Однако эти идиллические намерения, весьма часто представлявшиеся уму и совести передовых дворян (они займут очень большое место и в жизни Толстого), наткнулись на то простое обстоятельство, что при общем крушении среднепомещичьего хозяйства сокрушилось и болдинское хозяйство. Под ногами у Пушкина оказалось совершенное болото, и жизнью помещика он никак не мог бы быть удовлетворен.
Стремясь к независимости, Пушкин сильнее, чем когда-нибудь, испытывает необходимость отгородиться, оттолкнуться от большого света и оправдать свое презрение к нему. Именно таково подлинное социально-психологическое содержание его знаменитых инвектив против большого света. Пушкин только старается не попасть при этом в своих собратьев, аристократию родовитую, он сильно пользуется тем, что
«Кого ты называешь аристократами?» — спрашивает одно лицо у Пушкина в неоконченном отрывке. Ответ: «Тех, которые протягивают руку графине Фуфлыгиной». — «А кто такая графиня Фуфлыгина?» Ответ: «Взяточница, толстая, наглая дура…»26
Вот откуда хлещущие строки: «Не торговал мой дед блинами»27 и т. д.

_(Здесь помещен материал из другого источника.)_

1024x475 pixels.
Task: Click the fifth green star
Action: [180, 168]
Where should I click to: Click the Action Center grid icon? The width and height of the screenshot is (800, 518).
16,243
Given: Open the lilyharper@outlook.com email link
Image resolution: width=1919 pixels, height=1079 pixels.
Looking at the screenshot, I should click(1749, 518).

Но, как уже сказано, путь его дворянской идиллии был пресечен развалом деревни, ужасным состоянием «села Горюхина». Кроме того, и царь не пускал. В письме, написанном жене осенью 1835 года, Пушкин пишет: «Государь заставляет меня жить в Петербурге, а не дает мне способов жить моими трудами»28.
Отсюда параллельно растущее желание Пушкина, хотя, может быть, и с болью сердечной, отказаться от своей деревенской базы и перенестись целиком на буржуазную.

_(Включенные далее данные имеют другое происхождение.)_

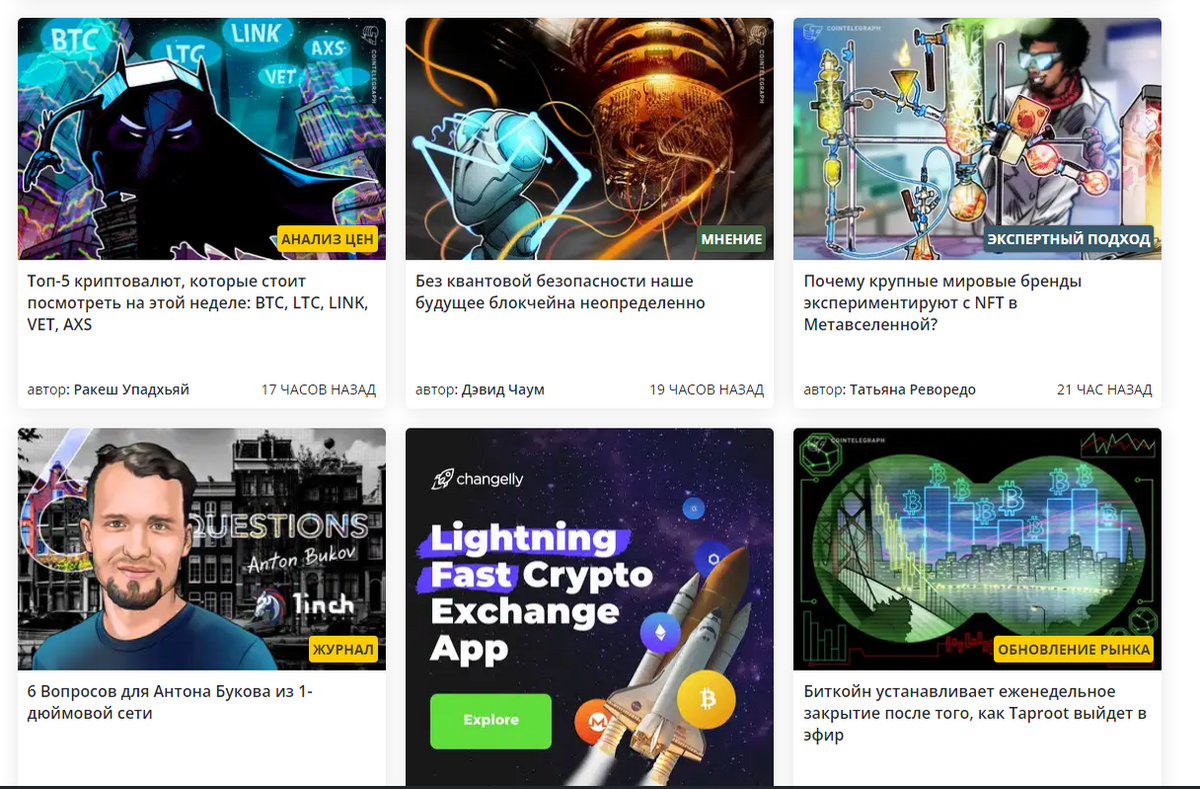Click the Ethereum coin icon beside the rocket
This screenshot has height=789, width=1200.
pos(660,631)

Что это, собственно, означало? Это означало расчет на растущую новую публику, далеко выходящую за границы светских кругов. Уже появилась доходная журналистика, уже экспериментировали и разного толка мещанские писатели, от Булгарина до Полевого.
Пушкин фактически живет больше доходом от своего литературного труда, чем каким-либо другим. Еще в 1823 году он пишет Вяземскому:
«Должно смотреть на поэзию, с позволения сказать, как на ремесло… На оконченную свою поэму я смотрю, как сапожник на пару сапог: продаю с барышом»29.
И годом позже брату:
«Я пел, как булочник печет хлеб, портной шьет… за деньги, за деньги. Таков я в наготе моего цинизма»30.